# UK medics ordered not refer to fat kids as "obese"



## JJR512 (Aug 5, 2008)

> MEDICS were ordered yesterday to stop calling fat kids obese — to avoid upsetting their parents.
> 
> The barmy ruling came as health chiefs launched a drive to help podgy youngsters shed the pounds.
> ...
> ...


http://www.thesun.co.uk/sol/homepage/news/article1514417.ece


(If you read the article, be advised that 1 stone = 14 US pounds or 6.35 kg; so, the 15-y/o 33 st. girl weighs 463 lbs. or 210 kg.)


----------



## reaper (Aug 5, 2008)

And they say the U.S. is to PC!


----------



## Flight-LP (Aug 5, 2008)

Is lard a$$ better???????

Sorry, but it is what it is. If parents aren't going to get off their butts to ensure healthy nutrition and exercise for their kids instead letting them play x-box all day, then I say let the names begin.

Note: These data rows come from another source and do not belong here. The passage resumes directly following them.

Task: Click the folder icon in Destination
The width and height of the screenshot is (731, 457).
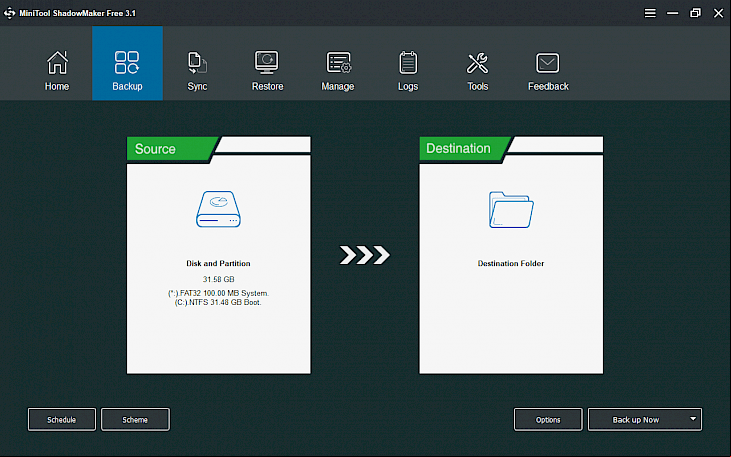Action: click(511, 210)
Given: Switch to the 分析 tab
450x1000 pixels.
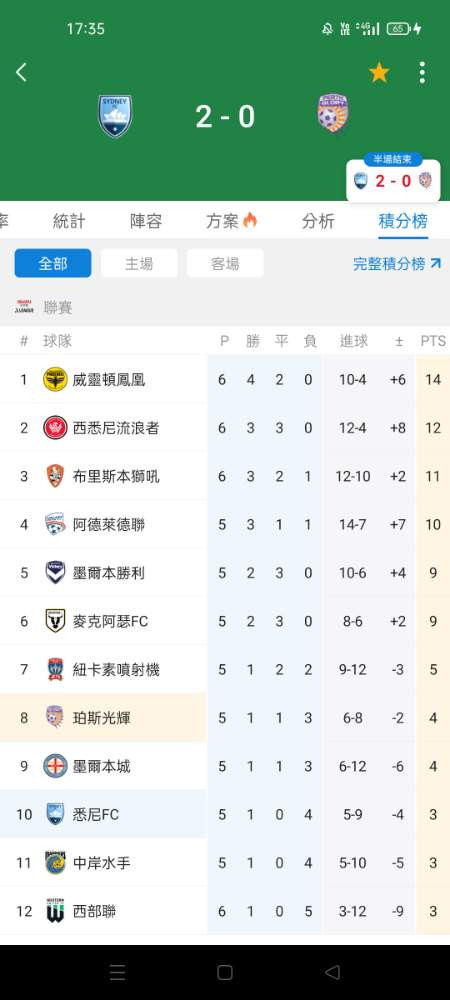Looking at the screenshot, I should coord(318,221).
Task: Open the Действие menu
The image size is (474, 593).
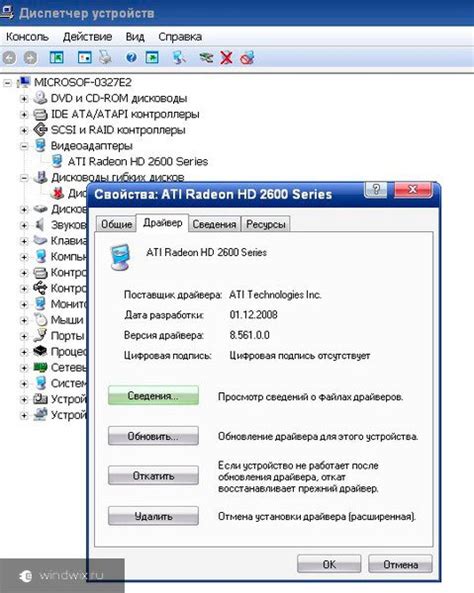Action: [x=87, y=37]
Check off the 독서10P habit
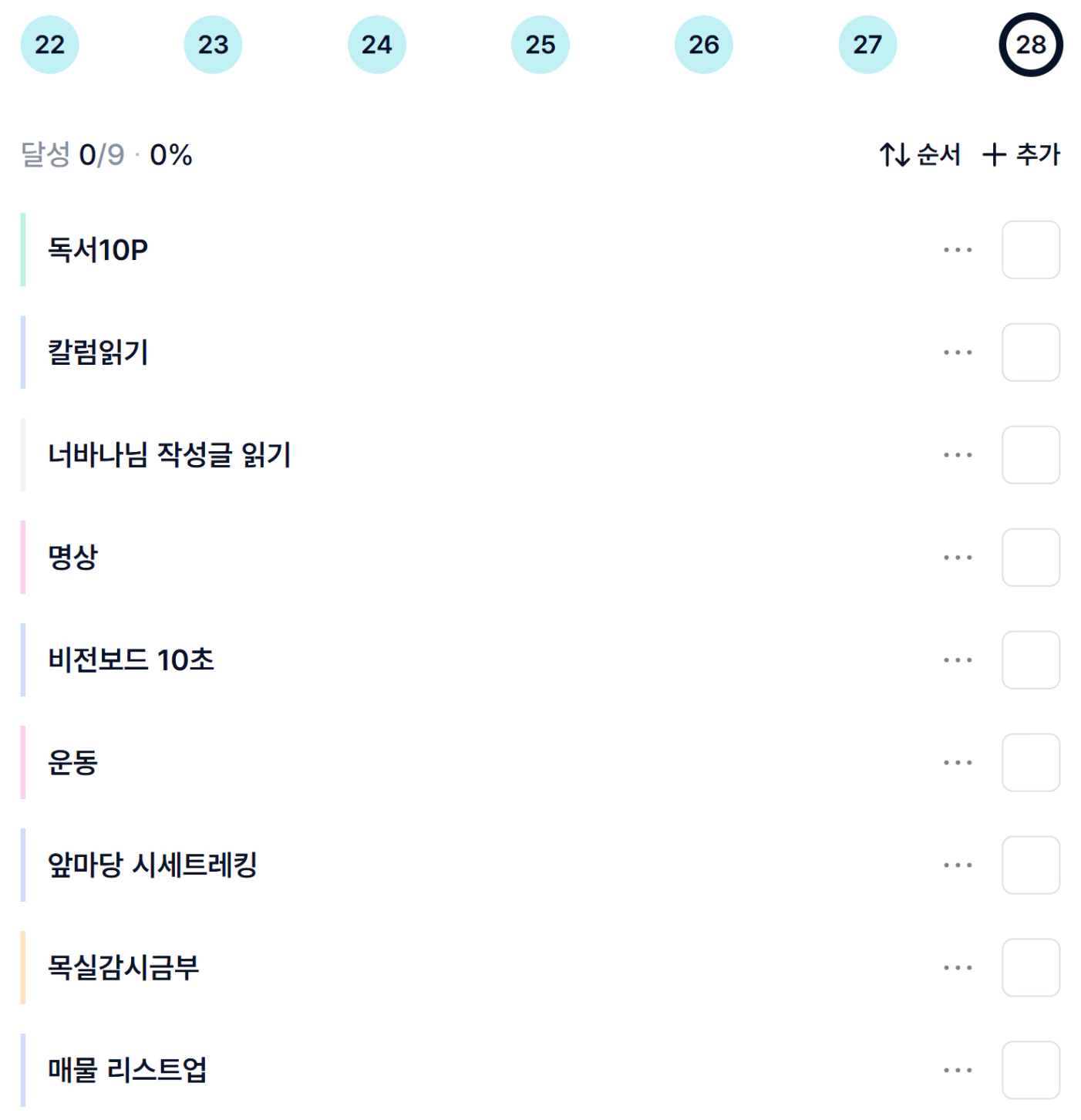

Maybe the principle of self-motivation may still exist in todays youth and they may want to do something about it..................


----------



## Onceamedic (Aug 5, 2008)

One of the frustrating things about dealing with the obese is the denial of the patients.  Just today I was watching a program where two obese parents lamented the fact that their 11 year old was "overweight".  I wanted to say "the kid is FAT and you two are also FAT".  It sounds heartless, but I have battled my weight for the last 15 years.  Making the truth more palatable does nothing to get people off their a**** and into a gym.

OK - Rant over.
^_^


----------



## MagicTyler (Aug 6, 2008)

Glad I live in the US... OBESE! OBESE! OBESE! OBESE! OBESE! OBESE!


----------



## triemal04 (Aug 6, 2008)

Gotta love PC bull...it's bad enough in day to day life, but medicine is the last place it belongs.  If you are obese, then that's how it get's documented.  If you are mentally retarded or otherwise disabled, then that's how it gets documented.  No big-boned, no special person, no whatever challenged.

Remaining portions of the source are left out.